→ Work to complete
Copy the rows from the line with "Task: Go to 成人高考 question bank" up to and including the line with "Action: click(x=535, y=51)", renaming "screenshot" to "screen capture" and leaving everything else unchanged. Leave the pictures out of your answer.

→ Records provided
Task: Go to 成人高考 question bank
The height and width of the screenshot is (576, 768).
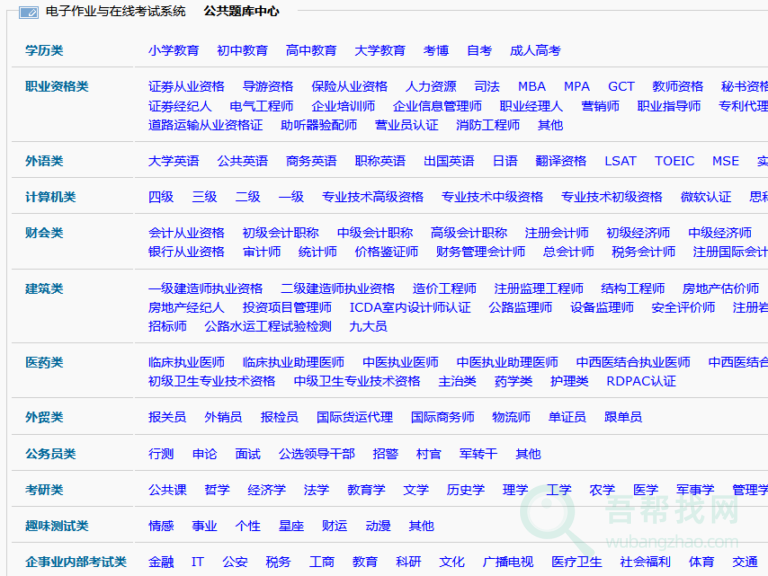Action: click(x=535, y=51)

...

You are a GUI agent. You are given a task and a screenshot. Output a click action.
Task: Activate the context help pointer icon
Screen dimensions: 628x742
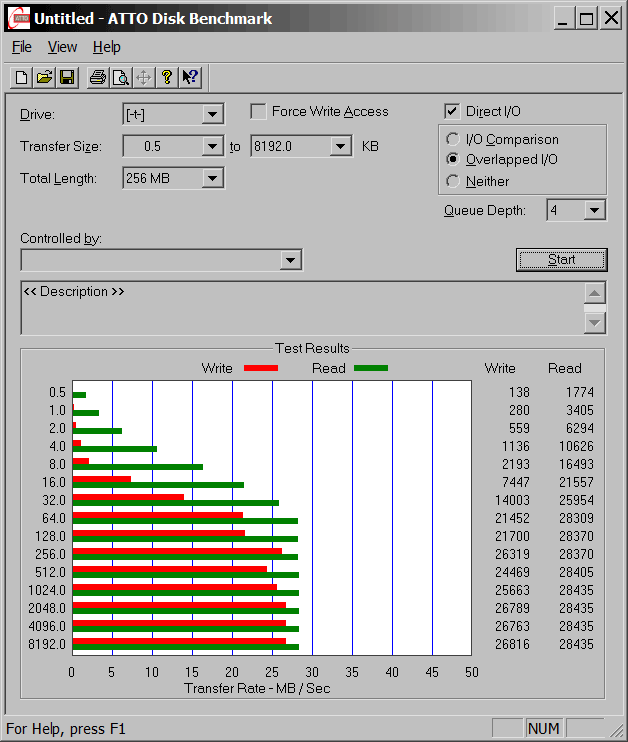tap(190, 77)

→ Written response
Task: Go to 成人高考 question bank
The height and width of the screen capture is (576, 768).
Action: click(x=535, y=51)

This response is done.